From 1958 to 1961, the world watched a number of Berlin crises unfold between the Soviets and the West. Soviet Premier Nikita Khrushchev set six-month deadlines for the Allies to withdraw from West Berlin, and he threatened to cut off access to the city. Yet every time, Khrushchev backed down. On the past actions theory, British and American leaders should have interpreted each successive threat as less credible. However, Press found that Soviet threats actually became more credible, not less credible.26 During this same period, the Soviets expanded their nuclear arsenal; as their nuclear prowess grew, so did their credibility. Indeed, by the time of the Cuban Missile Crisis, American leaders strongly believed that Khrushchev would not back down if the United States acted in Cuba. Here too Press finds that British and American leaders almost never mentioned Khrushchev’s record of bluffing.27

In an important book on reputation, Mercer analyzed the crises leading up to World War I.28 He finds that decisionmakers interpreted their adversarie’s backing down based more on the specific situational context, rather than on the disposition of the actors.29 Thus, when the Germans backed down, the Triple Entente of Britain, France, and Russia attributed those defeats to situational factors.
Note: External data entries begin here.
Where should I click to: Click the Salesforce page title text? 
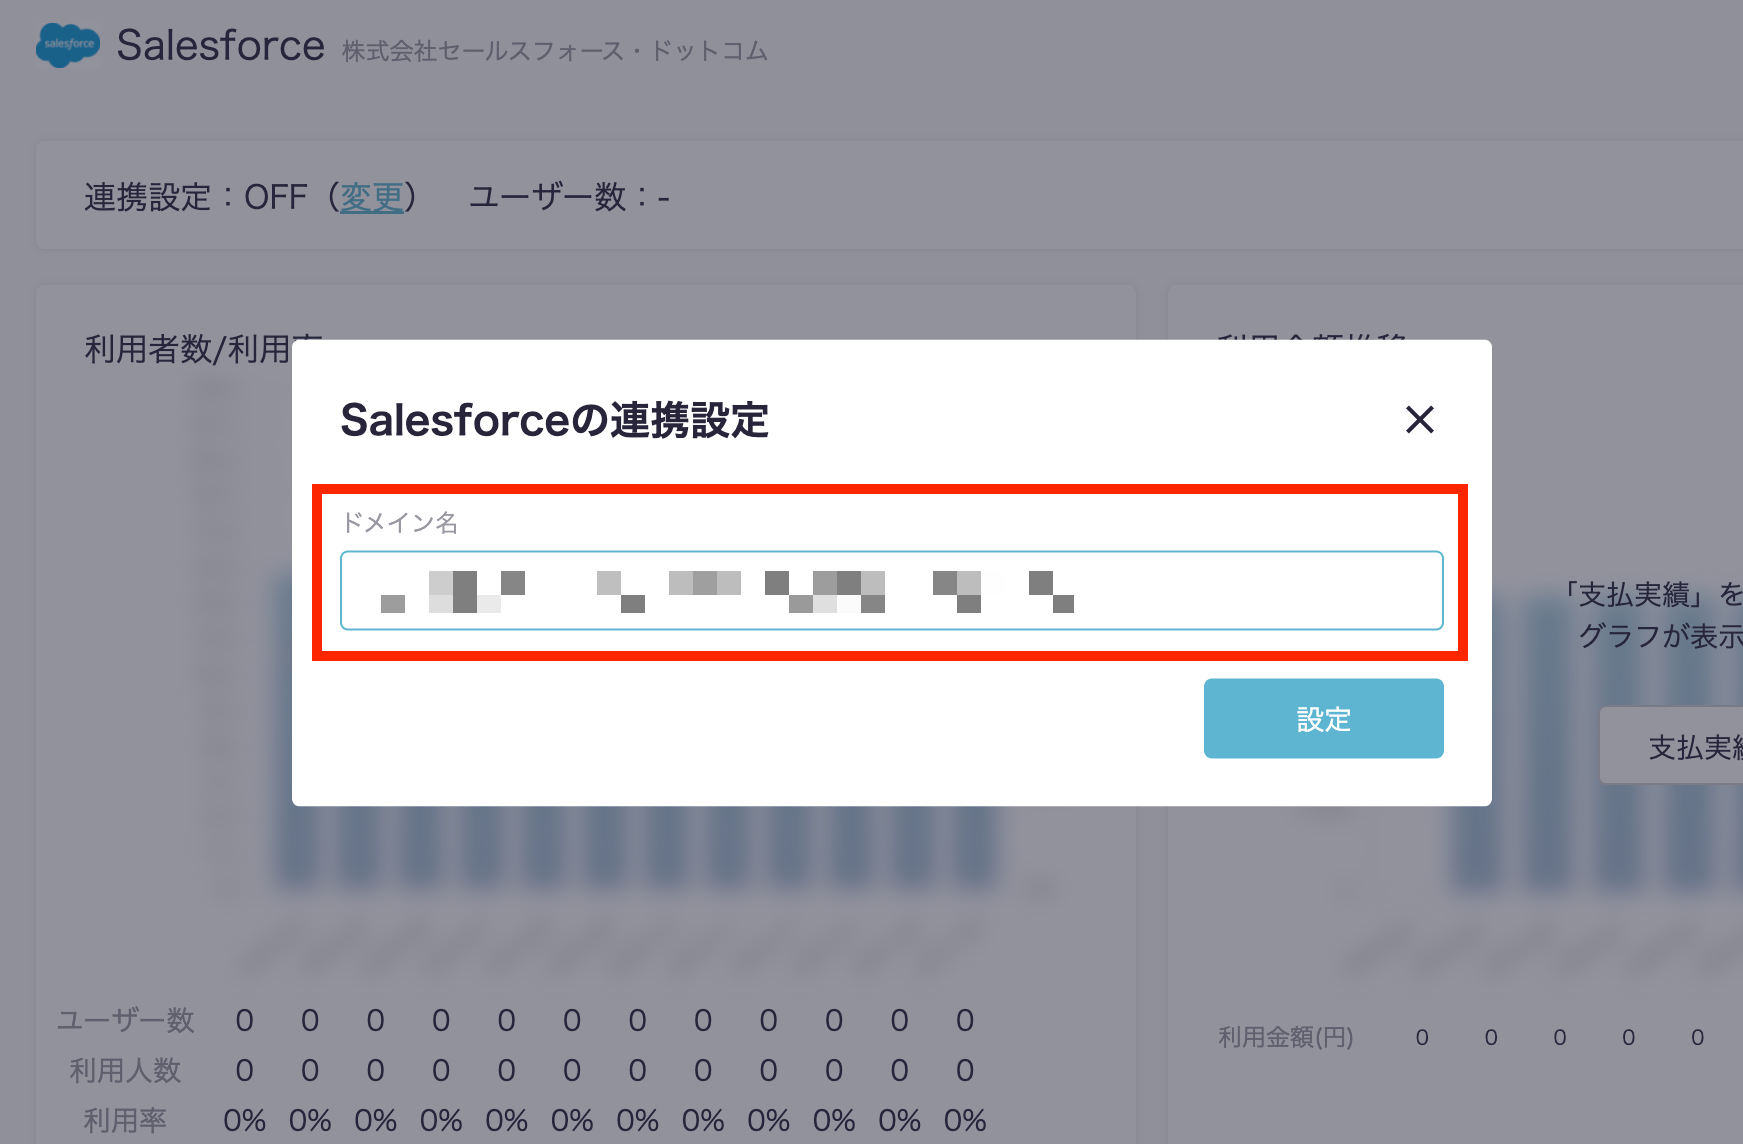click(x=220, y=46)
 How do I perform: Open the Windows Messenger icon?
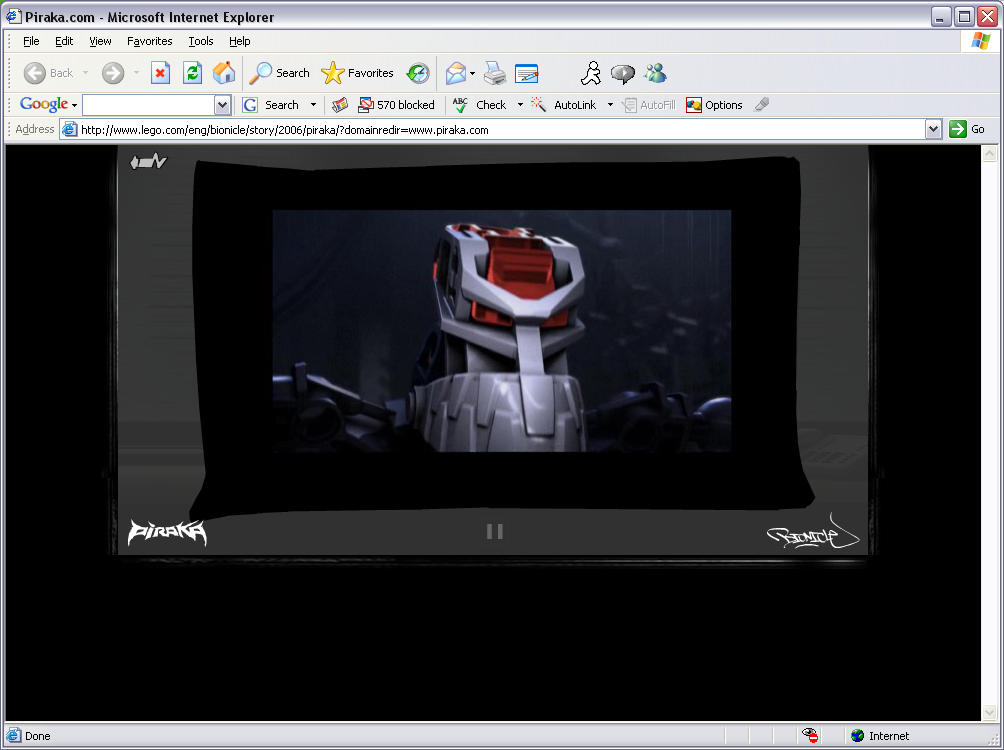coord(655,73)

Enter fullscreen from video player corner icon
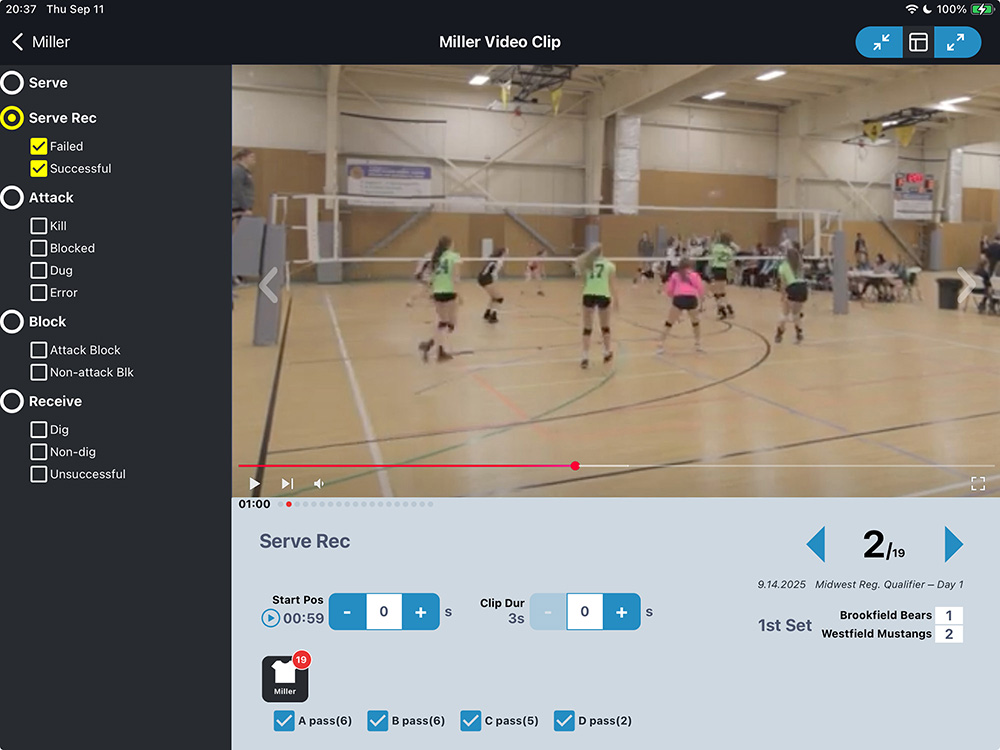(x=978, y=484)
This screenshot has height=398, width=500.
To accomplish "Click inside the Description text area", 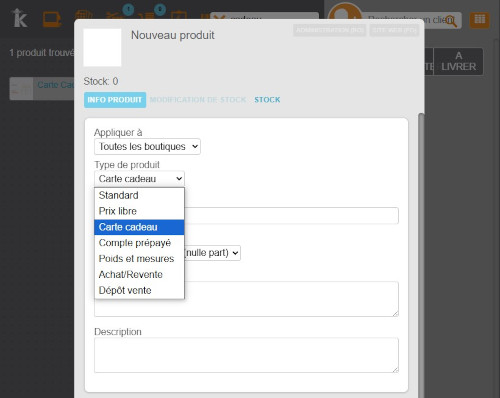I will coord(246,355).
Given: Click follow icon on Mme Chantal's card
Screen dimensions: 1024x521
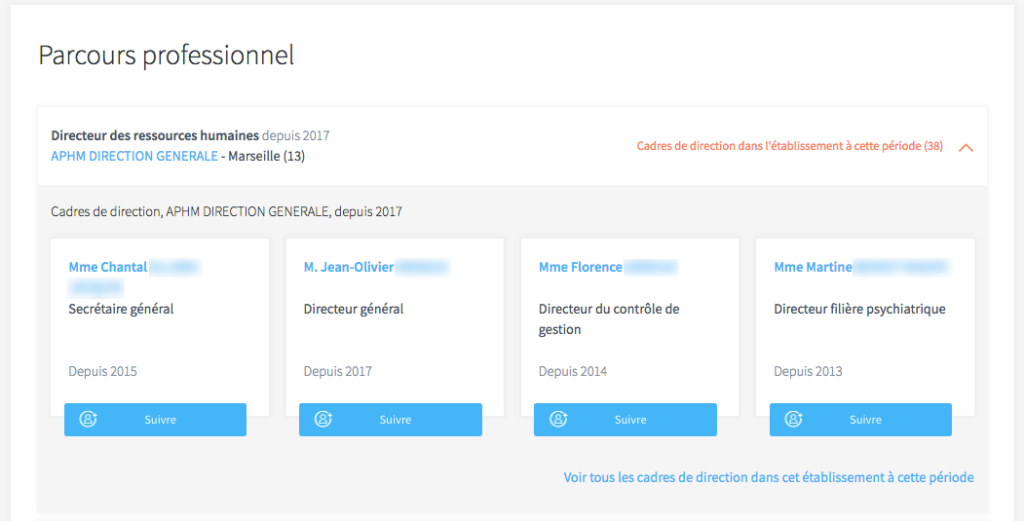Looking at the screenshot, I should coord(88,420).
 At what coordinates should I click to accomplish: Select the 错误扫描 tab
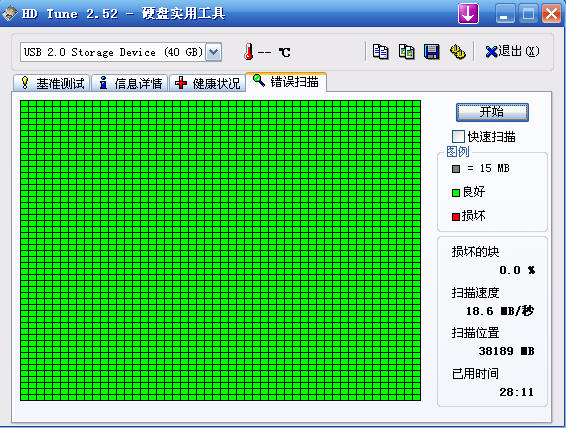[x=286, y=82]
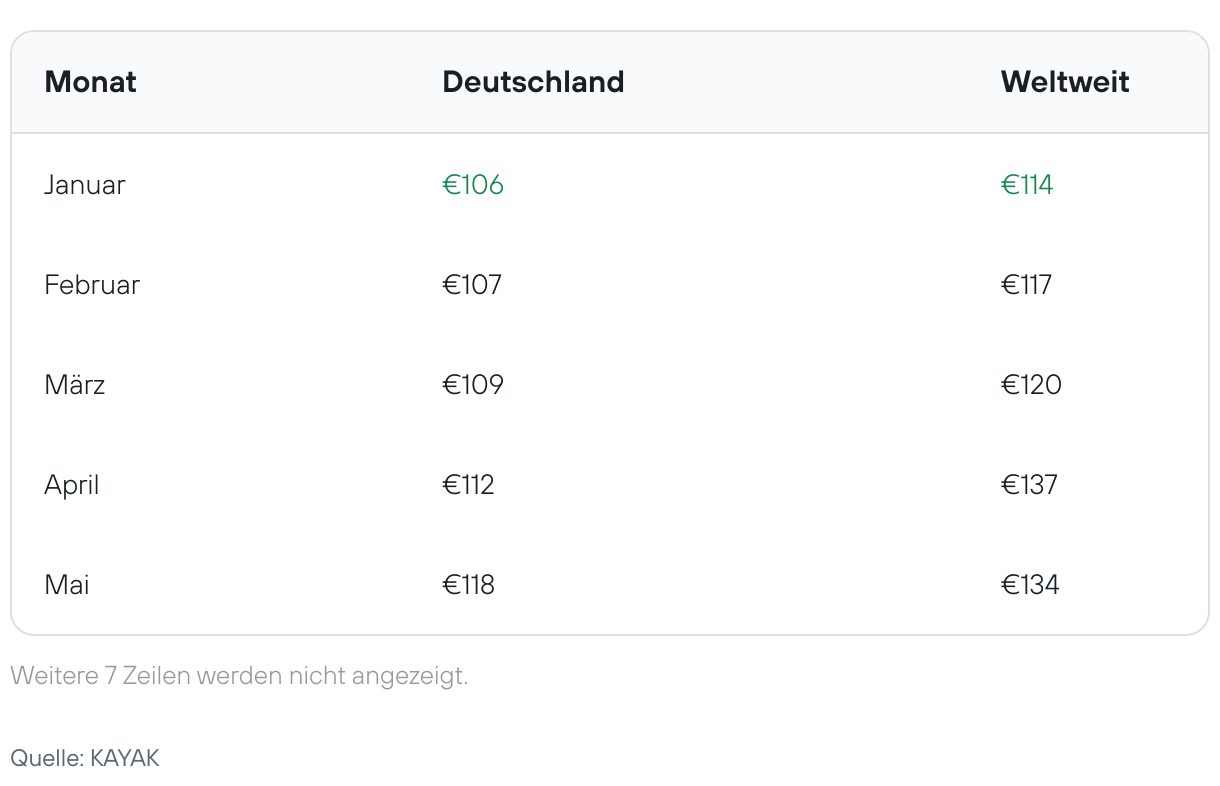Click the €117 Weltweit value
The image size is (1220, 786).
click(x=1026, y=285)
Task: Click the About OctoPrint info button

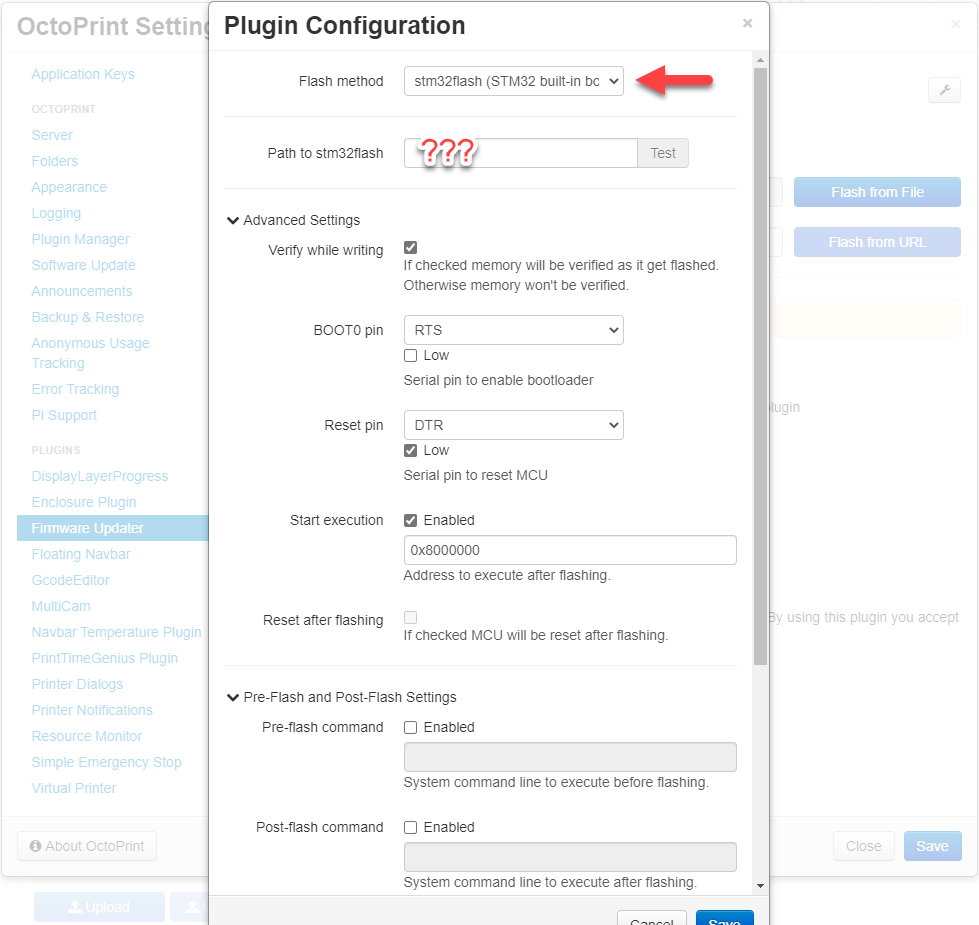Action: pos(87,846)
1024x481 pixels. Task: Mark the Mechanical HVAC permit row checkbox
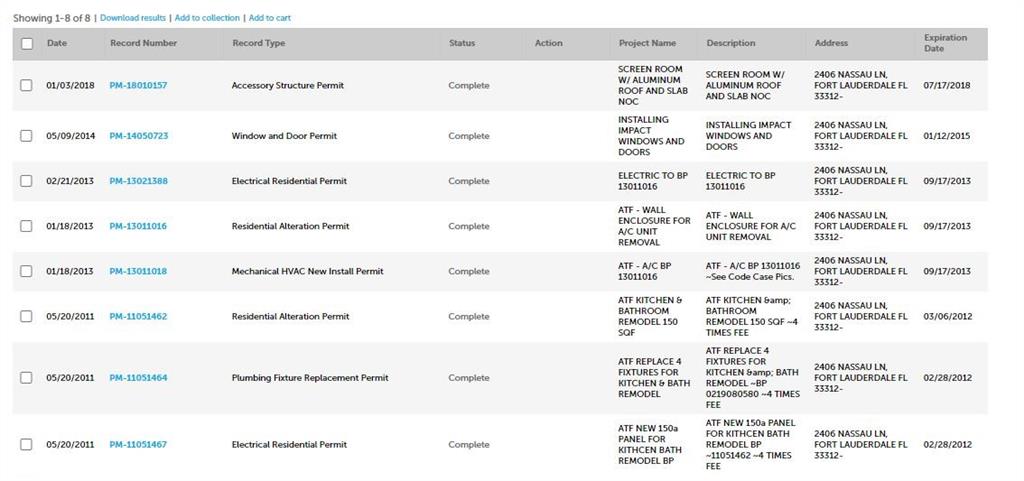pos(27,271)
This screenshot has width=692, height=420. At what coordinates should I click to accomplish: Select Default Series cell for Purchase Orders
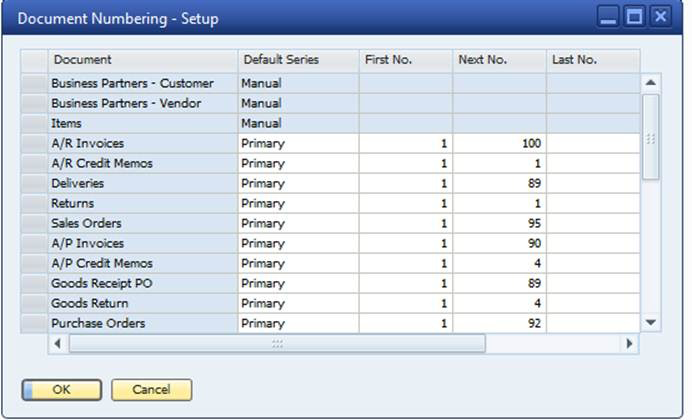pos(298,323)
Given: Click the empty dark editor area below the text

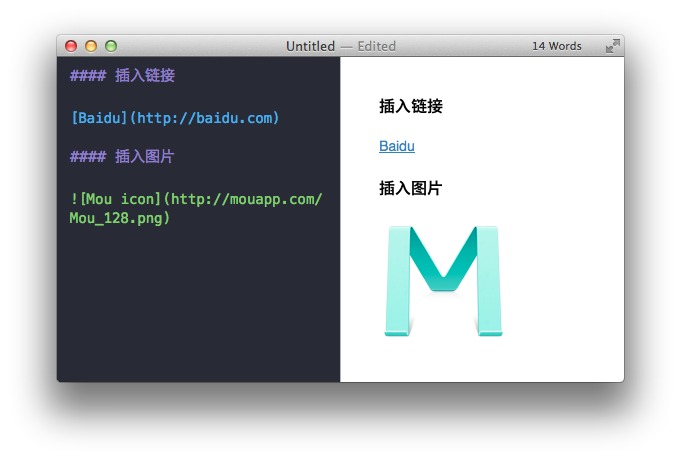Looking at the screenshot, I should coord(198,310).
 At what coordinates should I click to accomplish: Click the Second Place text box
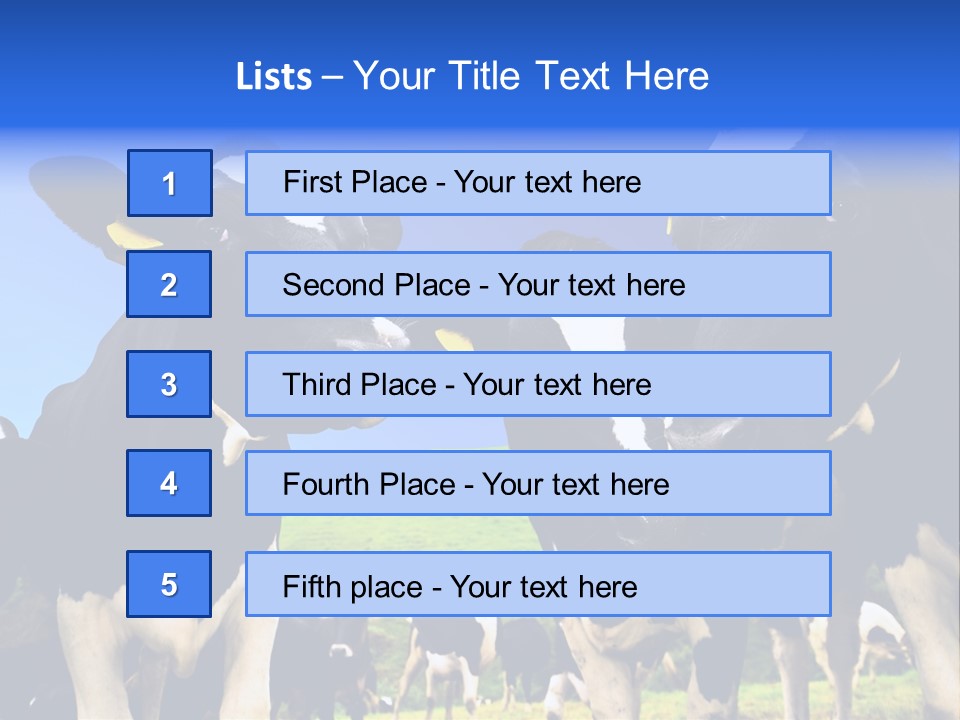pos(538,284)
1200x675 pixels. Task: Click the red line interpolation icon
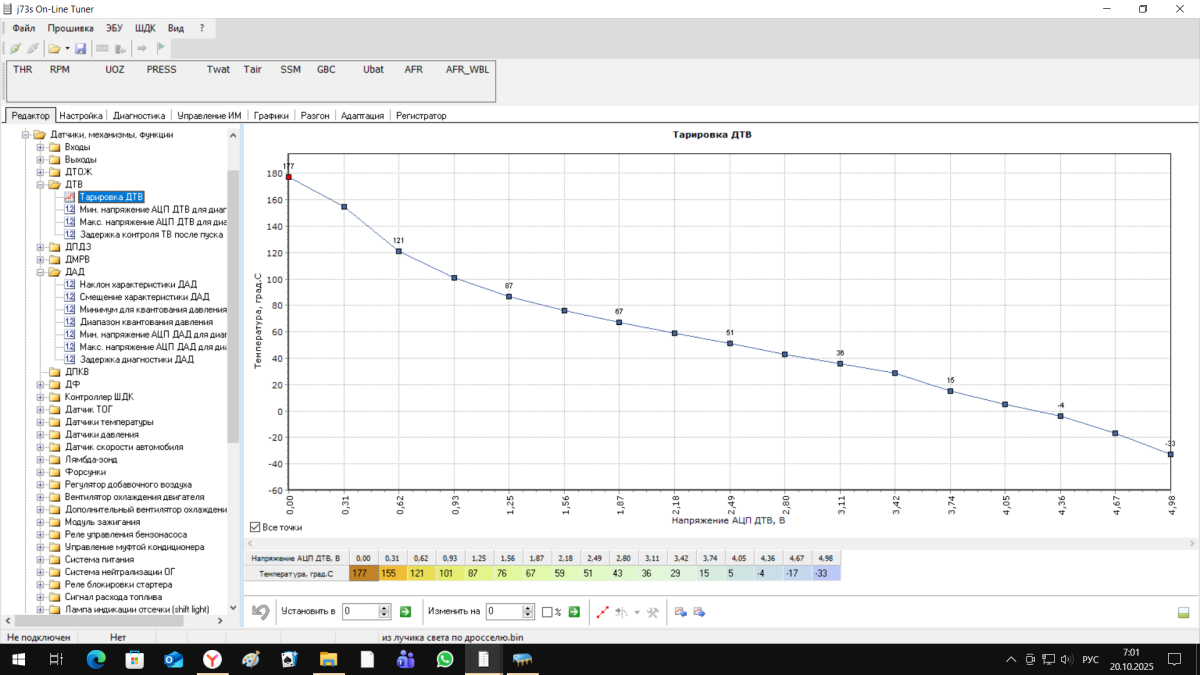[x=602, y=611]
To the extent they considered past actions, the Entente believed Germany would be more likely to follow through on its threats in the future because it had previously been defeated. Note also that both Press’s and Mercer’s cases stack the deck in favor of past actions theory: the players were the same, there were repeated crises in a short period of time, and the crises involved the same issues. These are precisely the situations in which we would expect past action theories of credibility to be most powerful at explaining behavior.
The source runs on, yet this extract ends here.